### TEXTO EXTRAÍDO
● ● ●

Niños de la tribu Nambikwara Sarare en el estado de Mato Grosso, Brasil. Fotografía: André Penner/AP
Y lo que es más sorprendente, los que construyeron Stonehenge no eran agricultores, o no en el sentido habitual. Lo fueron en su día; pero la práctica de erigir y desmontar grandes monumentos coincide con un periodo en el que los pueblos de Gran Bretaña, habiendo adoptado la economía agrícola neolítica de la Europa continental, parecen haber dado la espalda al menos a un aspecto crucial de la misma: abandonaron el cultivo de cereales y volvieron, desde alrededor del año 3300 a.C., a la recolección de avellanas como su fuente principal de alimento vegetal. Por otro lado, mantuvieron sus cerdos domésticos y sus rebaños de ganado, dándose un festín estacional en la cercana Durrington Walls una próspera ciudad de unos miles de habitantes -con su propio Woodhenge- en invierno, pero en gran medida vacía y abandonada en verano.
Todo esto es crucial porque es difícil imaginar cómo el abandono de la agricultura pudo ser otra cosa que una decisión consciente. No hay pruebas de que una población desplazara a otra, ni de que los agricultores se vieran de algún modo abrumados por poderosos forrajeadores que les obligaran a abandonar sus cultivos. Los habitantes neolíticos de Inglaterra parecen haberle tomado la medida al cultivo de cereales y decidieron colectivamente que preferían vivir de otra manera. Nunca sabremos cómo se tomó tal decisión, pero el propio Stonehenge proporciona una especie de pista, ya que está construido con piedras extremadamente grandes, algunas de las cuales (las "bluestones") fueron transportadas desde lugares tan lejanos como Gales, mientras que muchas de las reses y cerdos que se consumen en Durrington Walls fueron laboriosamente arreados allí desde otros lugares distantes.
En otras palabras, y por sorprendente que parezca, incluso en el tercer milenio a.C. la coordinación de algún tipo era claramente posible en grandes partes de las Islas Británicas. Si Stonehenge era un santuario para los fundadores exaltados de un clan gobernante -como sostienen ahora algunos arqueólogos-, parece probable que los miembros de su linaje reclamaran papeles significativos, incluso cósmicos, en virtud de su participación en tales eventos. Por otra parte, los patrones de agregación y dispersión estacional plantean otra cuestión: si hubo reyes y reinas en Stonehenge, ¿de qué tipo exactamente podrían haber sido? Al fin y al cabo, se trataría de reyes cuyas cortes y reinos sólo existían durante unos pocos meses del año, y que por lo demás se dispersaban en pequeñas comunidades de recolectores de frutos secos y pastores. Si disponían de los medios para reunir mano de obra, acumular recursos alimenticios y abastecer a ejércitos de criados durante todo el año, ¿qué clase de realeza elegiría conscientemente no hacerlo?

● ● ●

### TAREAS
A - ¿Qué países, estados y regiones geográficas se nombran en el texto sobre Stonehenge? No incluyas ciudades ni monumentos.
B - Según el texto sobre Stonehenge, ¿desde aproximadamente qué año volvieron los pueblos de Gran Bretaña a la recolección de avellanas?

### DATOS PROPORCIONADOS
● ● ●

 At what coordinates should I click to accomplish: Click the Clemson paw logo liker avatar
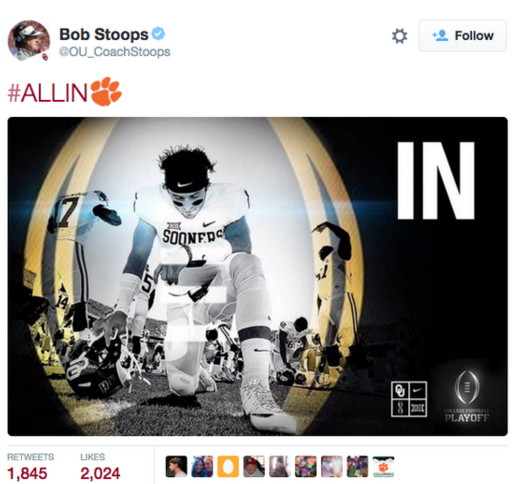383,466
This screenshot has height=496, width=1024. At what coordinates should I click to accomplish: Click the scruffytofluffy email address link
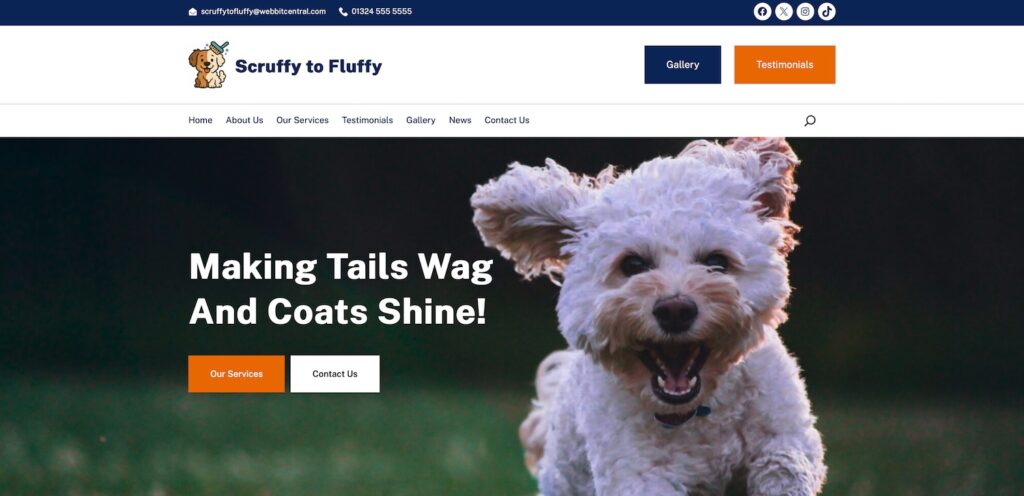263,12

● ● ●

### RESPUESTAS EN ORDEN
A - Mato Grosso, Brasil, Gran Bretaña, Europa continental, Inglaterra, Gales e Islas Británicas.

B - Desde alrededor del año 3300 a.C.